• Task statement
All of the records shown below need to be copied with no differences.

• Data extracts
────────────────────

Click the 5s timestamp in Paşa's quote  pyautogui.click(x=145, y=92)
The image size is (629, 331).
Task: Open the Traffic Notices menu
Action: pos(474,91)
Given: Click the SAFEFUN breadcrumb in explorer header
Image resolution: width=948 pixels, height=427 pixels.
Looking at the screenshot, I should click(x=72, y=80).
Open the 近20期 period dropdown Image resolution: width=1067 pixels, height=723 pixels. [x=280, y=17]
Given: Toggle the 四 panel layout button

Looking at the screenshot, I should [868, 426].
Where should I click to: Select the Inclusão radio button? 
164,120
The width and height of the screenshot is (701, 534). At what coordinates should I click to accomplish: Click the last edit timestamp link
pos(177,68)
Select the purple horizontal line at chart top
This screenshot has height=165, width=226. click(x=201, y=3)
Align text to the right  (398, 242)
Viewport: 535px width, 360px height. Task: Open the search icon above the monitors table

────────────────────

• Written response
Click the 5s timestamp in Paşa's quote  pyautogui.click(x=145, y=92)
The image size is (629, 331).
Task: Open the Traffic Notices menu
Action: pos(474,91)
Given: Click the SAFEFUN breadcrumb in explorer header
Image resolution: width=948 pixels, height=427 pixels.
Looking at the screenshot, I should click(x=72, y=80).
Open the 近20期 period dropdown Image resolution: width=1067 pixels, height=723 pixels. [x=280, y=17]
Given: Toggle the 四 panel layout button

Looking at the screenshot, I should [868, 426].
Where should I click to: Select the Inclusão radio button? 
164,120
The width and height of the screenshot is (701, 534). At what coordinates should I click to accomplish: Click the last edit timestamp link
pos(177,68)
Select the purple horizontal line at chart top
This screenshot has height=165, width=226. click(x=201, y=3)
Align text to the right  (398, 242)
Viewport: 535px width, 360px height. Task: Open the search icon above the monitors table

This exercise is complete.